> [Activity]: When you print the material, keep every line identical to the original.

> [Data]:
+-------+

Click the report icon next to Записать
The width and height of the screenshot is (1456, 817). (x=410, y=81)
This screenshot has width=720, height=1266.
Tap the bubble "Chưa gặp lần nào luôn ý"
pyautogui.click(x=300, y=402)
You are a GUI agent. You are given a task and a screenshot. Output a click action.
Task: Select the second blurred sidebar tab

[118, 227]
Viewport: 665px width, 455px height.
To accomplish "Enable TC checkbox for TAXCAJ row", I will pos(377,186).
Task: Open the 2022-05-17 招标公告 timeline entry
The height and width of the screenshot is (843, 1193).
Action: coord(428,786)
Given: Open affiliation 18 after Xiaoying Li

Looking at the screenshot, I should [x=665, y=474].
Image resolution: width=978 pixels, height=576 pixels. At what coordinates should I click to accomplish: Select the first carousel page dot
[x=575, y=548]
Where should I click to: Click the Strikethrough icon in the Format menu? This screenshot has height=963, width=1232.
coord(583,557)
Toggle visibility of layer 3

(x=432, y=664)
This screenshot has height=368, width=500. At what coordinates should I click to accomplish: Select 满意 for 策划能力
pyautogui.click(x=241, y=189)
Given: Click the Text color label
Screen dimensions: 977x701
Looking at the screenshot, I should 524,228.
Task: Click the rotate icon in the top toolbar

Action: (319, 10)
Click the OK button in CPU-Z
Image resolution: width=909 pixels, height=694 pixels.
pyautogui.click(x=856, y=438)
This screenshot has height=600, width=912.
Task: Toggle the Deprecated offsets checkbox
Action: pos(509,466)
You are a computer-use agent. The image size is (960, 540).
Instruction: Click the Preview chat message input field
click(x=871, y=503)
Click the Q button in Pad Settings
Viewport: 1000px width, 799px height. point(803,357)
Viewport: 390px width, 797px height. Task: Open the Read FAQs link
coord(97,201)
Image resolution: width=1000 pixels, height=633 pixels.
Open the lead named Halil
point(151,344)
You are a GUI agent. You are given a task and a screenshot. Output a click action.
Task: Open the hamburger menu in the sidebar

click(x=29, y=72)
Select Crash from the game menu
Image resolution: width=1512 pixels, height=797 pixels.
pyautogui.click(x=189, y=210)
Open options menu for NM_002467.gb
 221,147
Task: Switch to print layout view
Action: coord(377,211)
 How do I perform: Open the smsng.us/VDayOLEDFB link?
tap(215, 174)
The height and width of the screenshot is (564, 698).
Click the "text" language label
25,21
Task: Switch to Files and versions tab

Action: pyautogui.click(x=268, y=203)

+-------+

> [Output for this task]:
Click the report icon next to Записать
The width and height of the screenshot is (1456, 817). (x=410, y=81)
This screenshot has width=720, height=1266.
Tap the bubble "Chưa gặp lần nào luôn ý"
pyautogui.click(x=300, y=402)
You are a GUI agent. You are given a task and a screenshot. Output a click action.
Task: Select the second blurred sidebar tab

[118, 227]
Viewport: 665px width, 455px height.
To accomplish "Enable TC checkbox for TAXCAJ row", I will pos(377,186).
Task: Open the 2022-05-17 招标公告 timeline entry
The height and width of the screenshot is (843, 1193).
Action: coord(428,786)
Given: Open affiliation 18 after Xiaoying Li

Looking at the screenshot, I should [x=665, y=474].
Image resolution: width=978 pixels, height=576 pixels. At what coordinates should I click to accomplish: Select the first carousel page dot
[x=575, y=548]
Where should I click to: Click the Strikethrough icon in the Format menu? This screenshot has height=963, width=1232.
coord(583,557)
Toggle visibility of layer 3

(x=432, y=664)
This screenshot has height=368, width=500. At what coordinates should I click to accomplish: Select 满意 for 策划能力
pyautogui.click(x=241, y=189)
Given: Click the Text color label
Screen dimensions: 977x701
Looking at the screenshot, I should 524,228.
Task: Click the rotate icon in the top toolbar

Action: (319, 10)
Click the OK button in CPU-Z
Image resolution: width=909 pixels, height=694 pixels.
pyautogui.click(x=856, y=438)
This screenshot has height=600, width=912.
Task: Toggle the Deprecated offsets checkbox
Action: pos(509,466)
You are a computer-use agent. The image size is (960, 540).
Instruction: Click the Preview chat message input field
click(x=871, y=503)
Click the Q button in Pad Settings
Viewport: 1000px width, 799px height. point(803,357)
Viewport: 390px width, 797px height. Task: Open the Read FAQs link
coord(97,201)
Image resolution: width=1000 pixels, height=633 pixels.
Open the lead named Halil
point(151,344)
You are a GUI agent. You are given a task and a screenshot. Output a click action.
Task: Open the hamburger menu in the sidebar

click(x=29, y=72)
Select Crash from the game menu
Image resolution: width=1512 pixels, height=797 pixels.
pyautogui.click(x=189, y=210)
Open options menu for NM_002467.gb
 221,147
Task: Switch to print layout view
Action: coord(377,211)
 How do I perform: Open the smsng.us/VDayOLEDFB link?
tap(215, 174)
The height and width of the screenshot is (564, 698).
Click the "text" language label
25,21
Task: Switch to Files and versions tab

Action: pyautogui.click(x=268, y=203)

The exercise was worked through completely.